Assuming this isn't buggy, which is sort of hit-or-miss, it seems like you can accumulate a ton of transitions before they start going away. And for the case of a (nearly irrational) slice size of 11.72347 degrees, it takes over eighteen hundred flips for the cake to remove all of its transitions.

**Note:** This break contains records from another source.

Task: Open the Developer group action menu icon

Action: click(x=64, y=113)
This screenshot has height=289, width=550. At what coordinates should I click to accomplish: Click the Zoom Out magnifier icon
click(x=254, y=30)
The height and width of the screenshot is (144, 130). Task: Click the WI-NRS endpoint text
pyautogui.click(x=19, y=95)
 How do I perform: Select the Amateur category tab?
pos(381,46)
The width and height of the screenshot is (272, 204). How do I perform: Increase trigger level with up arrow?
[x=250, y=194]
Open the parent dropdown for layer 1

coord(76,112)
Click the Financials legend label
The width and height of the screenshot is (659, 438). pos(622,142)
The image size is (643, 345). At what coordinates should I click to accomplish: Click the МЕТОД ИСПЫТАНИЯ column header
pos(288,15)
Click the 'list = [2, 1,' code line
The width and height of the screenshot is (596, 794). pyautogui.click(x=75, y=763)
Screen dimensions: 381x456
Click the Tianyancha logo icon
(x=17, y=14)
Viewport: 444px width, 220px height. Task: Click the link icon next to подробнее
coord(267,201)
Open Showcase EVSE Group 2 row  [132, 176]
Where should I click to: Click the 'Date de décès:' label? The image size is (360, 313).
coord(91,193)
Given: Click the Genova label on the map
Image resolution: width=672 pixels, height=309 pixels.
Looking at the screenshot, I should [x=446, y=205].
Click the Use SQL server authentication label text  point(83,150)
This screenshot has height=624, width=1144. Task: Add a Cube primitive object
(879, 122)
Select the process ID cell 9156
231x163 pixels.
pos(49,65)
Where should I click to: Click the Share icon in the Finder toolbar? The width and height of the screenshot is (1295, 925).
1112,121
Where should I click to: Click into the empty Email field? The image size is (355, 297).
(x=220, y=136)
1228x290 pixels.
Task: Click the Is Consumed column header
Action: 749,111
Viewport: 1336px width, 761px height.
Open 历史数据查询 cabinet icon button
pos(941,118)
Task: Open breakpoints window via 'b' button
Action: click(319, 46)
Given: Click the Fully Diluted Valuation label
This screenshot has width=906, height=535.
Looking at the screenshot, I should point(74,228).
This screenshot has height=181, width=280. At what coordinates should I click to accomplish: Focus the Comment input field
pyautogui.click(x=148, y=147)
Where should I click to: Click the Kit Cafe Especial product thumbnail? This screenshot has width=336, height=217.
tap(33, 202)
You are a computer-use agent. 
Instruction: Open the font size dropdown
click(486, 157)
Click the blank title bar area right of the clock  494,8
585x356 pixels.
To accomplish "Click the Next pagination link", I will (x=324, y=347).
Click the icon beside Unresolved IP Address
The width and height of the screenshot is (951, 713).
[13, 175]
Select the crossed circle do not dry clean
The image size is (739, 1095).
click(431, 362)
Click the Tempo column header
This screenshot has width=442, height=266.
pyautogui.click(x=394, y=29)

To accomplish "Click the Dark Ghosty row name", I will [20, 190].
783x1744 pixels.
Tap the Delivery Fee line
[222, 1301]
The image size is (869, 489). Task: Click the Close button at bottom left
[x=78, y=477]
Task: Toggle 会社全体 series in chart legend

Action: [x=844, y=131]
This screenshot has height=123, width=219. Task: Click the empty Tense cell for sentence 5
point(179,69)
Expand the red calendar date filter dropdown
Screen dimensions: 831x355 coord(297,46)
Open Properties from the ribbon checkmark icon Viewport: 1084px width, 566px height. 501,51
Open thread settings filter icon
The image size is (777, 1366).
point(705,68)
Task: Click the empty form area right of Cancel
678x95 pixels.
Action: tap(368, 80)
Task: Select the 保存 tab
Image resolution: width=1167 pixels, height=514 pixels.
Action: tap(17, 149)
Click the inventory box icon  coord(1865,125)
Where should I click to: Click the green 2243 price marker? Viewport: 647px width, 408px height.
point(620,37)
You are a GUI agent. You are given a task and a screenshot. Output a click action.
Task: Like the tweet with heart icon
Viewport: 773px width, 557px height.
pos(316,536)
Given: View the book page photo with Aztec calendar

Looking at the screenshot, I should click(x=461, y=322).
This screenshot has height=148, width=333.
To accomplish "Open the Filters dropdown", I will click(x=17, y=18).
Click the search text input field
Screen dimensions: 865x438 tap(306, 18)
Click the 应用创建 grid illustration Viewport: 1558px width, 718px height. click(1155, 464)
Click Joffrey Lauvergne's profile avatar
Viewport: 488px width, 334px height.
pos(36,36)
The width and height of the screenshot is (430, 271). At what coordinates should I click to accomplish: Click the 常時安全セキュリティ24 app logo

Glad I didn't try to work that out by hand.

 

Every angle I've tested so far eventually destroys all of the transitions (so reaches an all-up or all-down state), but I'm afraid it's not as enlightening as I'd hoped about the underlying process and providing an explanation on why it must eventually reach such a state.

 

See post #30 for an explanation of the logic behind this program.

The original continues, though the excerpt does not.